Introduction of carbon element:
Carbon is a chemical element in the periodic table with the symbol C and atomic number 6. Carbon is an abundant non-metallic element, quaternary and has three allotropes. Carbon (Latin for carbo) was discovered in prehistoric times and was familiar to the ancient people who produced it from burning organic matter in low oxygen (charcoal production). Diamond has long been considered a beautiful and rare material. A substance that is considered a derivative of carbon. Fullen, the last known allotropic carbon, was also discovered in the 1980s as a byproduct of molecular beam experiments.
What is coal?
Charcoal is obtained by burning the organs of a plant or animal. Charcoal is a spongy, black substance that can almost be considered pure carbon.
The cause of charcoal from burning or burning wood or animal bones is that they lose their water and gases due to heat, leaving only a solid body.
Applications of charcoal:
Charcoal has many uses in our daily lives. These include creating a flame for cooking and using it in the fireplace, and so on. It is also used to make gas masks. Powdered and hardened graphite is used as charcoal in works of art. Charcoal medicines are used in medicine in the form of tablets or powder to absorb toxins from the gastrointestinal tract. These are examples of the uses of charcoal in our daily lives.
Methods of preparing charcoal:
There are two ways to make charcoal:
Traditional coal: Some wood and firewood are piled on top of each other and burned in the open air. This method has been used in the forests of northern Europe for centuries. But the disadvantage of this method is that the gases emitted from the wood are dispersed in the air and wasted.

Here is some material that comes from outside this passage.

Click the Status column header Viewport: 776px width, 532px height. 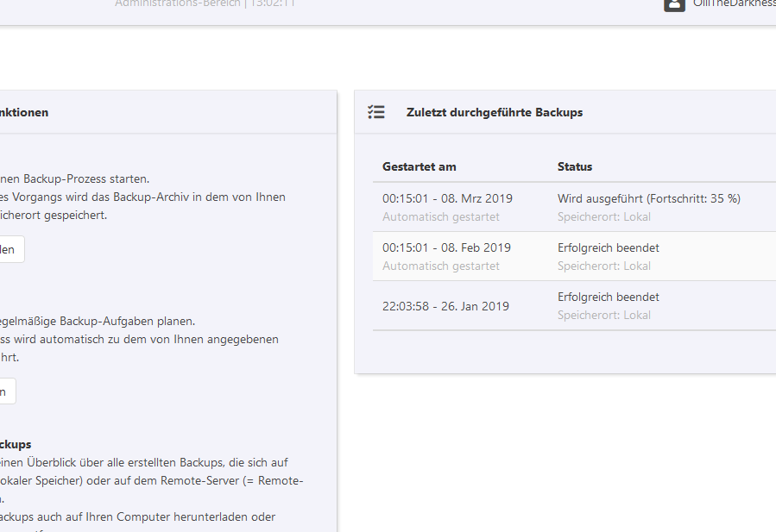[x=575, y=166]
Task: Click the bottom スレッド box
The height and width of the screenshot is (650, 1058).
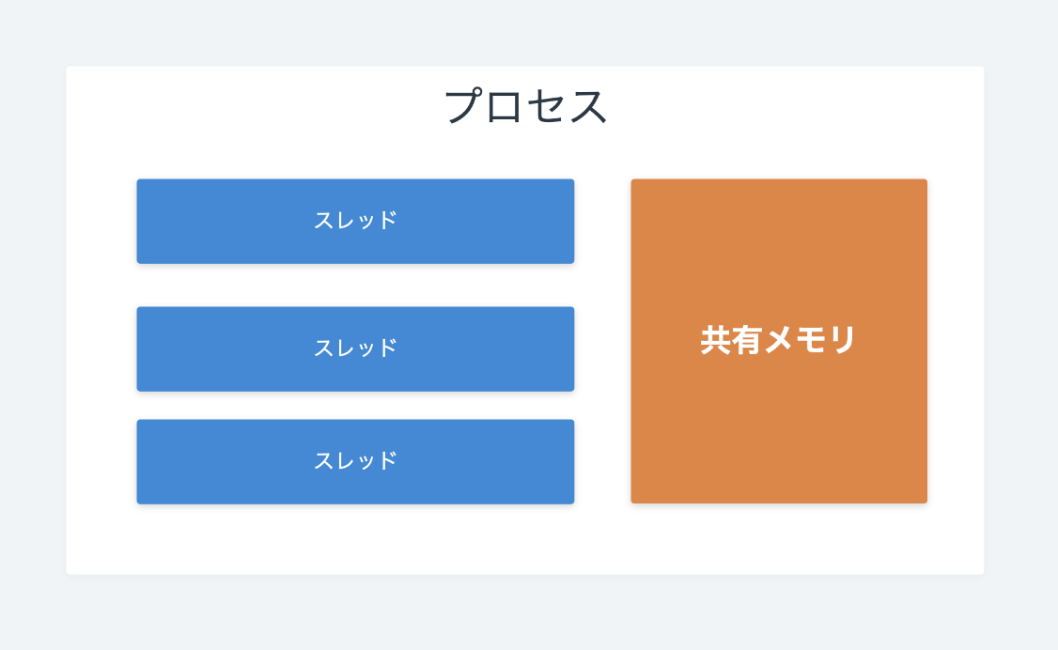Action: click(355, 462)
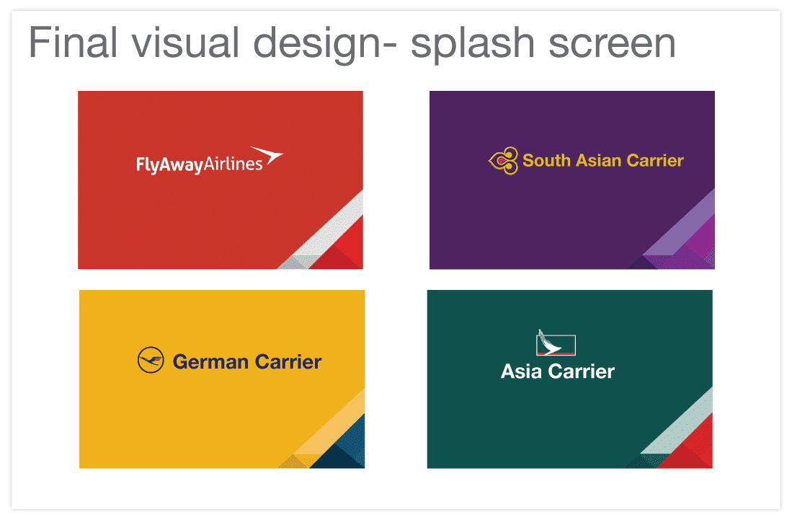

Industrial coal: In this method, wood is collected and transported to special kilns by conveyors. In this case, after burning, the oven valve is closed and then the wood is gradually converted to charcoal in a closed space.
To use the exhaust gases in this method, a space is provided that is connected to the furnace through a hole. In this chamber, the gases become useful substances such as wood alcohol, acetic acid and acetone.